Rick:
Productivity gains in the aerospace sector have pretty much matched
inflation over the period since the 747 was developed; accordingly, a large
passenger aircraft should cost—in today’s dollars—pretty much the same as a
747 cost in then dollars. $1 Billion by your estimate.
The other glaring issue here is that a subsonic aircraft is not comparable
to a Mach 25 spaceship; trying to use the one to estimate the cost of the
other guarantees underestimating.
Bill
On Thu, Feb 15, 2018 at 1:42 PM Rick Wills <willsrw@xxxxxxxxx> wrote:
Henry
I'll throw my 2 cents in here.
$20B should be an upper limit for spaceplane/launch vehicle development.
My estimate is $14B to $17B. A reusable orbital launch vehicle may or not
be an SSTO but it needs to be 100% reusable.
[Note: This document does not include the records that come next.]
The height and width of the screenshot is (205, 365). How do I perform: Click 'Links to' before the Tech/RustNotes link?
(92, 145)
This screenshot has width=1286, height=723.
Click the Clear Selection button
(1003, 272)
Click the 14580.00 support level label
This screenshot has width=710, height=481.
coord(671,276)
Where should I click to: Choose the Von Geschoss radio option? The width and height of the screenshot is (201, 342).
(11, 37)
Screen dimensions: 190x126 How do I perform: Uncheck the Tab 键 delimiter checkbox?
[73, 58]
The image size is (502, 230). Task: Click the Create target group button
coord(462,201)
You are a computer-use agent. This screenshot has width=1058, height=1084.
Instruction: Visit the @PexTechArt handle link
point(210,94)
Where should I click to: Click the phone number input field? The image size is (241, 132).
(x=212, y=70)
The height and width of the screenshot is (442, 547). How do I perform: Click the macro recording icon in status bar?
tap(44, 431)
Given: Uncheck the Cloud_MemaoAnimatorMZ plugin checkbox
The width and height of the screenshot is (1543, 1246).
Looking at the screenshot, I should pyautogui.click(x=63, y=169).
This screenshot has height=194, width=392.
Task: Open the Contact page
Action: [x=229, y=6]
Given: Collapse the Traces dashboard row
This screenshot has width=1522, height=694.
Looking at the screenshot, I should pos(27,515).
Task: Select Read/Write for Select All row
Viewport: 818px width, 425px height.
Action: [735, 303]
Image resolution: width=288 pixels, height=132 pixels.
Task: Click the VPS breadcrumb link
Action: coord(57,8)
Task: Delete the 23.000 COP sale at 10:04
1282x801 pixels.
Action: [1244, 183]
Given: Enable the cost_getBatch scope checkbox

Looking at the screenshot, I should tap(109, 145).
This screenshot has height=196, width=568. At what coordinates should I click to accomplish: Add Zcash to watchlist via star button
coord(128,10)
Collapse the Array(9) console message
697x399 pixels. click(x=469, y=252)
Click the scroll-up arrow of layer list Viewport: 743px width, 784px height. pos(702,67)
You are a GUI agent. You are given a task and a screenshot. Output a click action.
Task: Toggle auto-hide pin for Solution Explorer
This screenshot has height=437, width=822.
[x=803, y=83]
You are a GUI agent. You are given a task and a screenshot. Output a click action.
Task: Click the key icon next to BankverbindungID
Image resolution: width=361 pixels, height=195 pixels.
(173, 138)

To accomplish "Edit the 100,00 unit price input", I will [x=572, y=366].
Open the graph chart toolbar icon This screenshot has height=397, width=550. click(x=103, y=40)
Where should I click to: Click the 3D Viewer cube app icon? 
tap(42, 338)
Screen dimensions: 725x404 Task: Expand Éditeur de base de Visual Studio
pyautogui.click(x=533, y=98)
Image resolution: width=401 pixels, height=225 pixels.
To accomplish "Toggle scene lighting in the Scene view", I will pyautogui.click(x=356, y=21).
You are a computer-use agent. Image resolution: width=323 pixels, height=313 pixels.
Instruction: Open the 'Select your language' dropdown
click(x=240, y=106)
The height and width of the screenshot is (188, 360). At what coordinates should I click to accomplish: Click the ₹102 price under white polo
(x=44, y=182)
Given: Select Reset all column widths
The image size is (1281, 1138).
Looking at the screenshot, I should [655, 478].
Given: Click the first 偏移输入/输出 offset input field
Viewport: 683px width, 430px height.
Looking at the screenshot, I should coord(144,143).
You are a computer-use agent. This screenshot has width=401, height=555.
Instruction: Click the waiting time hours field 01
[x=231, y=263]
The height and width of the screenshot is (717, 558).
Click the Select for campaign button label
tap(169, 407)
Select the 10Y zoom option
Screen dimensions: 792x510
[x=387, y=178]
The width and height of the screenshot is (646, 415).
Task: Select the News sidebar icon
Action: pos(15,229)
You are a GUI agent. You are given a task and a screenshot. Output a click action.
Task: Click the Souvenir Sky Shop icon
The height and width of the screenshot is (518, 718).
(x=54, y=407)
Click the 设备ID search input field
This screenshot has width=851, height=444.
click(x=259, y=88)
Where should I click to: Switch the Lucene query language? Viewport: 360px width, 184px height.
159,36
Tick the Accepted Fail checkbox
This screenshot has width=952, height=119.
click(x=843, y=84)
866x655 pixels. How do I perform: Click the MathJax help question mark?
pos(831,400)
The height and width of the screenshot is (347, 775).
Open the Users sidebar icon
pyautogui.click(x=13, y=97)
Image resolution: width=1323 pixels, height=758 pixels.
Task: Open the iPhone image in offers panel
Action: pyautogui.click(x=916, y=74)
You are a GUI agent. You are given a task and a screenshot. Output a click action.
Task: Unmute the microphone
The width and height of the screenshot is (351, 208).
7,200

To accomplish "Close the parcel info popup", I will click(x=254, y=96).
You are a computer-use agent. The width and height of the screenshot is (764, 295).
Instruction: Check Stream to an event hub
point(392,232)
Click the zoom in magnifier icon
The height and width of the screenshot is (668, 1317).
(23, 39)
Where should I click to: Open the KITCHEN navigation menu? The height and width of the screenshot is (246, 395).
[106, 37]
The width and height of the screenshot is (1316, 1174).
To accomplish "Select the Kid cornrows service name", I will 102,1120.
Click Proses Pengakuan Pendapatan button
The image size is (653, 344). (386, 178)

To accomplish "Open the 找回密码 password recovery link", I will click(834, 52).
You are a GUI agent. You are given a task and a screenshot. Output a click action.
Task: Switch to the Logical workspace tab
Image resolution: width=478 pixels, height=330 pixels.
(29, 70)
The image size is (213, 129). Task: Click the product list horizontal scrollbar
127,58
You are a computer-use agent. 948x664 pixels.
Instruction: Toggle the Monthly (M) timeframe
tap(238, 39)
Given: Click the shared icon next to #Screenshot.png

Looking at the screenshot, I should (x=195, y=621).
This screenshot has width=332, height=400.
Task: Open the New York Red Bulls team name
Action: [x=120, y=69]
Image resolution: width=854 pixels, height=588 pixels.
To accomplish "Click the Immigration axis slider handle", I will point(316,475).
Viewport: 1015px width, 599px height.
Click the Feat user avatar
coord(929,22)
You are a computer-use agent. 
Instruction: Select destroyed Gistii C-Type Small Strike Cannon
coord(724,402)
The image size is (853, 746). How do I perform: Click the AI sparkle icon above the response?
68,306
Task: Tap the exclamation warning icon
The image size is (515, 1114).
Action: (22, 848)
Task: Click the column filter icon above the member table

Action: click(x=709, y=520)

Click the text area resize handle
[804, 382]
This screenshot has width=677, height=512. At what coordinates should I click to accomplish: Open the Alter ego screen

My rational for the estimate
is Boeing spent $1 Billion to develop the 747 with first flight in 1969.
Today, that's roughly $7B. Rough order of magnitude is double Boeing's
cost; than add 20% for cost overruns. I can see why some people might
argue $20B to $40B; Boeing Dreamliner is reported to have cost $30B to
develop. However, SpaceX could hit 100% reusable with a reusable upper
stage.
On Monday afternoon, I spoke to freshman mechanical and aerospace
engineering students at the University of Dayton on the subject of the
Engineering Profession. In my "lessons learned" section, I discussed
bias. Yep, we all got them. As an example, I discussed my bias about
what a reusable orbital launch vehicle would like. My long held view was a
reusable launch vehicle would be "aircraft like": wings, landing gear,
etc, and of course a pilot. (full disclosure, I hold a commercial pilot
rating and am engineer). In preparing for the talk, I realize this bias
when as far back as my childhood looking at Pratt & Coggins book "By
Spaceship to the Moon". It's 1950 technology but the science is solid for
the time. In it, there is a nice drawing of a large winged vehicle, they
called it a supply ship. The vehicle was taking off horizontally with a
rocket powered sled. My five year old self looked at that and thought,
"that's neat". I now understand the technical, developmental, political,
and financial issues with these sorts of system configurations but the bias
was implanted. Now Space X comes along and shows how recovering an intact
undamaged first stage can return a profit. Biases do die hard, but it's
hard to argue with success.
Take Care and Be Safe,
Rick Wills
Still waiting for Buck Rogers
-----Original Message-----
From: arocket-bounce@xxxxxxxxxxxxx [mailto:arocket-bounce@xxxxxxxxxxxxx]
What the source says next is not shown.